Le cinéaste belge Raoul Servais, pionnier du cinéma d’animation mondial est décédé à l’âge de 94 ans.
Première Palme d’Or du cinéma belge, Lion d’Or à Venise, inventeur de la servaisgraphie… Raoul Servais a marqué de son empreinte le cinéma d’animation belge et mondial.
Raoul Servais est né en 1928 à Ostende. Son enfant s’écoule, heureuse, dans cette grandiose ville victorienne, tout à la joie de jouer avec ses crayons de couleur, et à la fascination de découvrir les petits dessins animés de Felix le Chat et les films de Charlie Chaplin projetés par son père dans la résidence familiale sur un petit projecteur de table.
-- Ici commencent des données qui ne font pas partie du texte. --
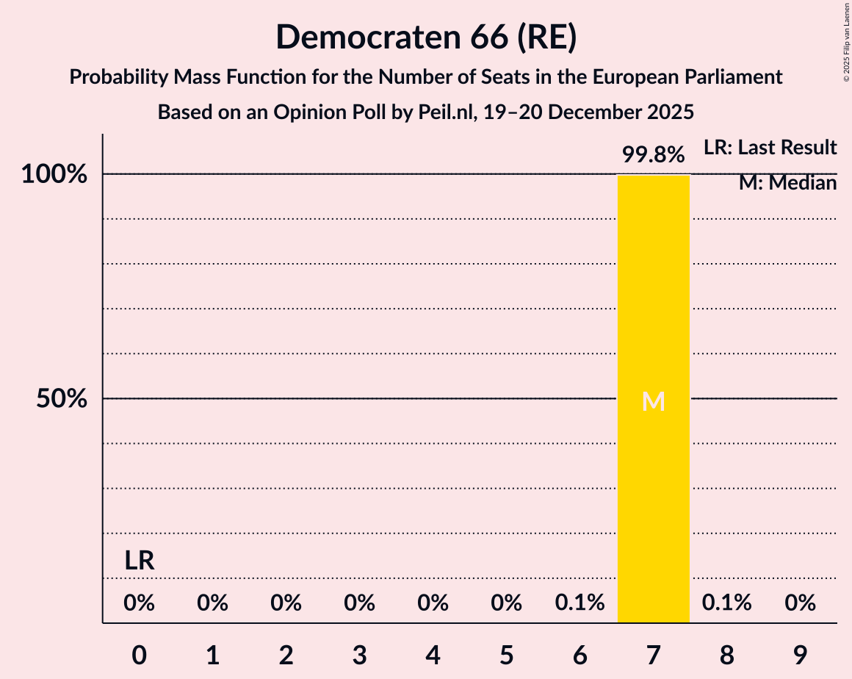This screenshot has width=852, height=679.
Task: Click the copyright Filip van Laenen text
Action: point(845,43)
Mais cette félicité est brutalement interrompue par la guerre, qui le fait passer de l’opulence à la peur et la misère, et qui viendra hanter son oeuvre avec la régularité d’un métronome.
Après la guerre, il intègre les Beaux-Arts de Gand, et sa spécialisation en peinture monumentale l’emmène sur les pas de René Magritte, qu’il accompagne lors de la réalisation de sa fresque géante, Le Domaine Enchanté, pour le casino de Knokke. Avec son ami le peintre Maurice Boel, il relance le Ciné-Club d’Ostende, une véritable institution créée avant la guerre par le cinéaste Henri Storck et le peintre surréaliste Félix Labisse. Il réalise son premier film, Les Lumières du Port en 1953, avec l’aide financière et logistique de sa famille et de ses amis. Le film remporte le Grand Prix du Festival du Film Belge, lui confirmant ainsi que là est bien sa voie…
Il enchaîne alors les oeuvres et les prix. Tout au long de sa carrière, il remet sans cesse en question son art, développant de nouvelles techniques (les éléments découpés de Fausse Note, l’hommage à la peinture expressionniste flamande dans Pegasus), jusqu’à l’invention de la servaisgraphie, « un système de trucage permettant d’une part l’incrustation de personnages filmés en vues réelles dans des décors de création graphique et, d’autre part, un système augmentant la qualité de ces décors », lors de la réalisation d’Harpya, court métrage qui lui valut sa Palme d’or en 1979.
Il développa ensuite la technique avec son seul long métrage Taxandria, film devenu culte sorti en 1994, qu’il perfectionna pour l’amour de l’art dans Papillon de Nuit.
L’éternel jeune homme apparaissait récemment dans le documentaire La belge histoire du Festival de Cannes, chevauchant son scooter à trois roues sur les routes de Flandres, et y présentant sa Palme d’Or précieusement conservée. Son film, Harpya, avait d’ailleurs l’insigne honneur d’être à nouveau programmé sur la Croisette en 2017 à l’occasion des 70 ans du Festival de Cannes. Dans Raoul Servais, mémoires d’un artisan, il se confie sur son « passage » au digital, qui le fait redevenir débutant, et s’en remettre avec curiosité et bienveillance à la maîtrise de ses assistants. Alors qu’il travaillait encore il y a quelques années sur une série de films pour la télévision, il y confiait regretter néanmoins l’odeur et le toucher de ses vieilles feuilles de cellophane.
En 2015, son avant-dernier film en date, Tank, était primé au Festival de Valladolid. En 2019, l’Académie André Delvaux lui décernait un Magritte d’honneur, afin de saluer l’incroyable richesse de sa carrière et de son apport au cinéma mondial. Son dernier film, Le Grand Gaillard, co-réalisé avec Rudy Pinceel, d’après un scénario original de Raoul Servais, était dévoilé au festival de Gand en octobre dernier.